Luís Leite Ramos

As minhas razões para votar contra a legalização da eutanásia

O Parlamento agendou para o próximo dia 29 de maio o debate e a votação das iniciativas legislativas do PS, do BE e do PAN sobre a legalização da eutanásia.


Estes projetos, apesar das suas diferenças, convergem em dois pontos essenciais: consagram «o direito a morrer» como um direito basilar; e criam um sistema estadual de regulação da morte a pedido.

Enquanto deputado vou ser chamado a votar uma lei de grande delicadeza e complexidade jurídica, ética e moral, um exercício para o qual não me sinto mandatado. Por três razões muito simples: o PSD, como os restantes partidos, não sufragou este tema nas últimas eleições legislativas; a eutanásia não é, na minha opinião, matéria de consciência individual; um tema tão fraturante quanto este deveria ser decidido num referendo nacional. Por isso mesmo, sinto-me na obrigação de explicar àqueles que represento as razões pelas quais votarei contra a legalização da eutanásia. 

Em primeiro lugar, acredito que a vida humana é, como dizem a nossa Constituição, a Carta Universal dos Direitos Humanos e a Carta Europeia dos Direitos do Homem, inalienável! Nada nem ninguém a pode tirar. Ora a eutanásia significa o homicídio a pedido e por compaixão, isto é, pressupõe causar, de forma ativa, a morte de outra pessoa, por piedade perante o seu sofrimento e atendendo ao seu desejo de morrer.

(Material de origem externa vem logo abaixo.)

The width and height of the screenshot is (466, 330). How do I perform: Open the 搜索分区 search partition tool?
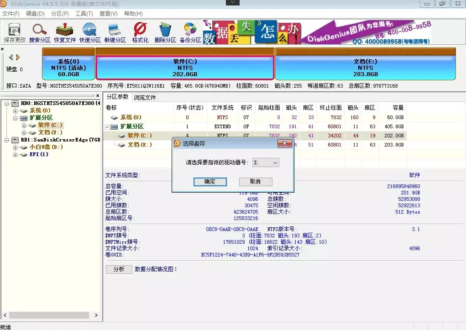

Trata-se de provocar, voluntariamente, a morte de alguém, uma morte provocada, antecipada, abreviada. Ponto final.

A dignidade é um valor intrínseco do ser humano. Mas é a vida que deve ser digna e não a morte. A opção não é escolher entre o sofrimento e a eutanásia. Numa sociedade moderna, solidária e avançada como a nossa, um problema deste tipo não se resolve eliminando aquele que o tem. Resolve-se intervindo ativamente no sofrimento. Oferecer a morte provocada como forma de resolver a dor é uma solução pouco dignificante. Que fazemos com os suicidas e os deprimidos? Oferecemos ajuda para que possam reencontrar-se e reencontrar sentido na vida que resta viver, sem a encurtar ou prolongar. Oferecemos os bons cuidados médicos a que todos os que necessitam deveriam ter acesso facilitado e garantido.

Em segundo lugar, por mais objetividade e rigor que exista na regulação do acesso ao «direito à morte» nunca poderemos impedir as más-práticas ou evitar os riscos da sua banalização. A eutanásia é morte a pedido, é derradeira, por mais restritiva que possa ser a sua admissão. Significará sempre uma morte antecipada, irreversível, sem espaço para arrependimento. Nenhuma lei elimina a possibilidade de erro, de matar alguém que afinal estava fragilizado ou condicionado. É sempre possível que uma regulação bem-intencionada seja mal aplicada, como é reconhecido pelo Conselho Nacional de Ética para as Ciências da Vida, pela Ordem dos Enfermeiros e pelos 6 Bastonários vivos da Ordem dos Médicos. 

Sou contra a morte a pedido porque acredito que a proteção da vida é a base dos direitos humanos. Porque acredito que uma sociedade evoluída não banaliza a morte, promove a dignidade e a liberdade das pessoas que trata sem nunca as matar ou abandonar. Por isso votarei contra todas as iniciativas legislativas que visam a legalização da eutanásia.